Светлана и Володя пели то ставшую международной «Катюшу», то стихи Есенина. На столиках появилось принесенное из исторической остерии вино, а вслед за ним вспыхнул «Мой костер» в исполнении тут же сформировавшегося цыганского хора.
Пели много, но вопреки эмигрантским традициям, неизбежная в зарубежных собраниях «тоска по Родине», не прозвучала ни в одной ноте. И не могла прозвучать: на час, на два, но сама Родина была здесь, с нами…
Сам именинник, поэт, художник и музыкант, сел за рояль. Раздались первые аккорды, — грузные, глубокие вздохи просыпающегося богатыря… Раскатились и растеклись безбрежною гладью песенного разлива, радостной хвалою могучего пахаря его матери-кормилице черной земле и своей неземной, непомерной силушке…
Эта композиция исполнявшего ее автора называлась «Микула Селянинович» и образ сермяжного богатыря вздымался в ее звуках и подступал к висевшему над роялем портрету в раме, увенчанной Шапкой Мономаха и монограммой.
Венценосный Вольга слушал песню избяного Микулы в городе дворцов Цезарей и Пап.
— Вот где привел Господь снова встретиться! Но встретились! Слава Ему!
12. Володя-садовник и Володя-певец
Письмо, данное мне отцом Филиппом в первый день нашего пребывания в Риме, было адресовано Гартману, полковнику службы Его Величества Короля Великобритании, тогда еще Императора Индии.
Сам полковник, как говорили, был происхождения русского, но я его не видал, а достиг лишь дверей его кабинета в шикарнейшем из отелей шикарнейшей в Риме улицы Витторио Венито. Здесь мне преградил путь его секретарь безусловно русского происхождения, а чьей службы — чорт его знает! Судя по характеру допроса, который он мне тотчас учинил, его служебная иерархия, несомненно, восходила к тому маршалу, штаб которого помещается на Лубянской площади города Москвы.
— На военной службе состояли? — спросил он меня тотчас после вопроса об имени и возрасте.

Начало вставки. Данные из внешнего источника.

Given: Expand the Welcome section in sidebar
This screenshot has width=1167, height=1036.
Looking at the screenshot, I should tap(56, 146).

Спросил и пронзил глазами, в которых мне виделось что-то очень знакомое… но не очень приятное по воспоминаниям о том доме на Лубянке. — В какой части?
— В 17-ом Гусарском Его Императорского Высочества Великого Князя Михаила Александровича полку, — отрапортовал я.

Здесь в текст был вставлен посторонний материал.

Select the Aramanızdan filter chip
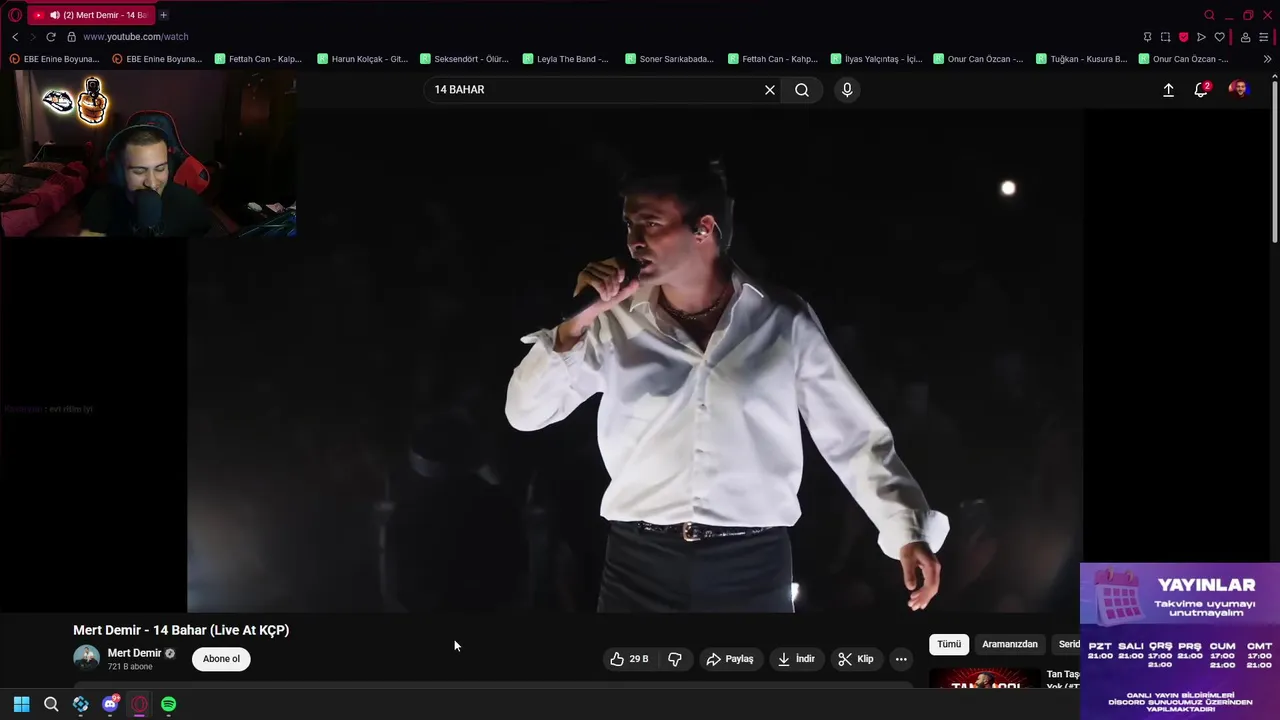Image resolution: width=1280 pixels, height=720 pixels. point(1010,644)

— А-а-а-а… — разочарованно протянул русский секретарь британского полковника и, бросив меня, как излишний балласт устремился к следующему просителю, не допускавшему сомнений в своей новизне.
Здесь разговор был много продолжительнее, и оба разговора дали иной результат: я был сочтен русским секретарем за «старого» эмигранта и получил путевку в лагерь Чине-Читта, над которым реяли англо-саксонские флаги, а мой случайный спутник — в лагерь под иным флагом, при виде которого он тотчас же, к счастью во-время, успел сделать четкий поворот налево-кругом. Это я узнал позже. Узнал и то, что русский секретарь был русским эмигрантом из Франции, комбатантом-партизаном, и позже играл крупную роль в подборе статистов для разыгранной в Римини кровавой трагедии.
Тогда он стал много опытнее, а тут прошляпил меня, приняв по ответу за одного из «старых», кого не касались полученные им инструкции.